Frida Giannini had images by Richard Avedon and Gian Paolo Barbieri on her mind when she was designing her spring / summer 2013 collection. ‘Everything that was chic and heroic about the late 1960s and early 1970s, female icons like Veruschka,’ she said.

The result was a triumvirate of pitch-perfect trend hits. With high-octane colour, minimalism and the season’s go-to era of choice, could not have been more in step.

The mood was bright and uplifting. Her message clear – she had stripped Gucci back to its modern essence, while capturing the optimistic elegance of a former decade. But at no point did this collection not look modern.

Out stepped the fuchsia first. A bold, spare statement in the form of a lean trouser suit with gently flaring legs, a form-fitting skirt and blouse with voluminous sleeves, slender tunics with flared sleeves and trousers to match and long lithe columns with a single ruffle at the neck or tumbling down the spine.

The show proceeded in blocks of colour - cobalt blue, emerald and spicy saffron – interspersed with prints – snake (another season favourite) and a beautiful large oriental bloom, a sea anemone taken from Japanese wallpaper.

As the proceedings turned to after dark, extravagant necklaces in jet decorated collarbones or a grid of sparkling black mesh crystal adorned the shoulders of a sharp little cocktail dress.
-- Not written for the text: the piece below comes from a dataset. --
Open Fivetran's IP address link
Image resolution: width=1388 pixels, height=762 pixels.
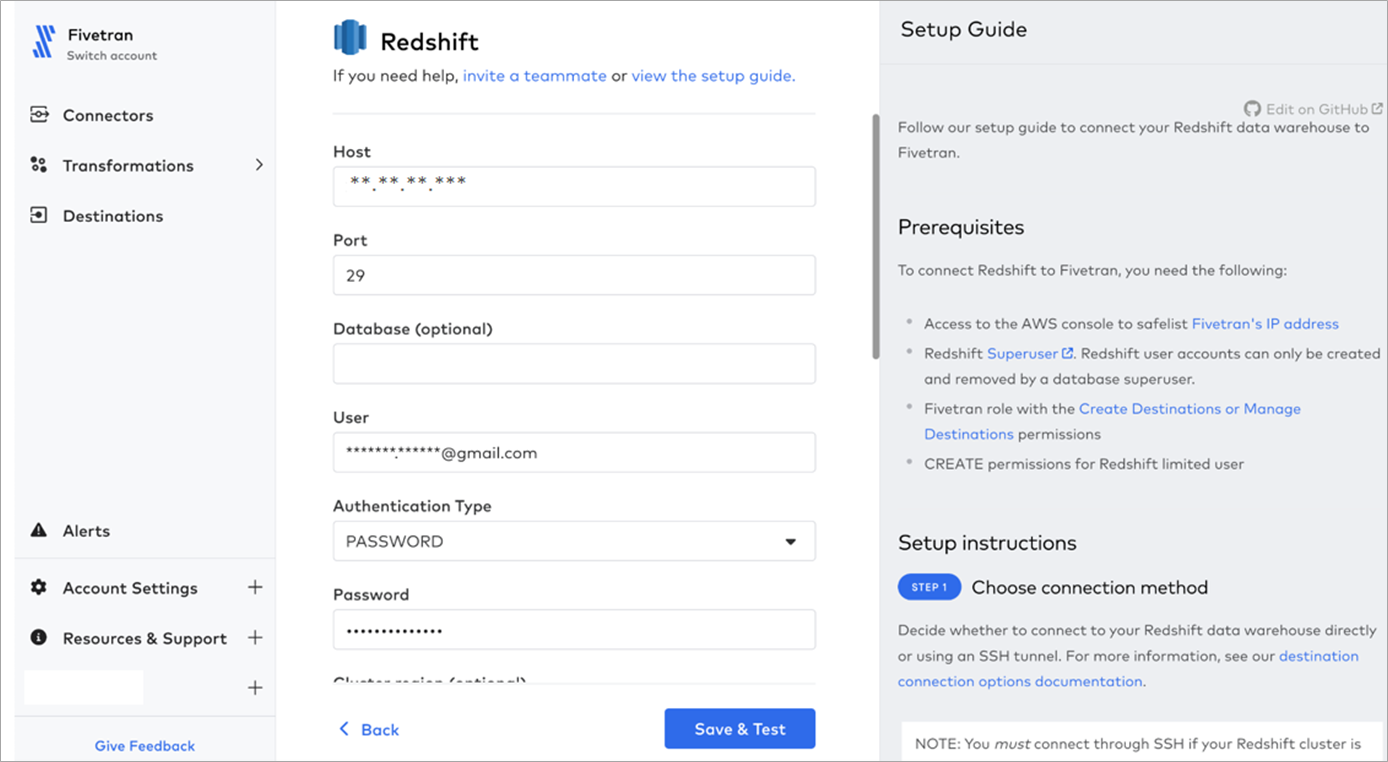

But it was the white evening gowns – fluid, ankle-sweeping, plunging and striking in their simplicity – that recalled Tom Ford’s seminal Gucci show at the creative apex of his tenure – remoulded here, of course, in Giannini’s inimitable feminine hand.

While Giannini continues to deliver, season after season, Gucci Woman to the World, this felt more like deliverance – her creativity liberated – rather than merely the next season’s new delivery.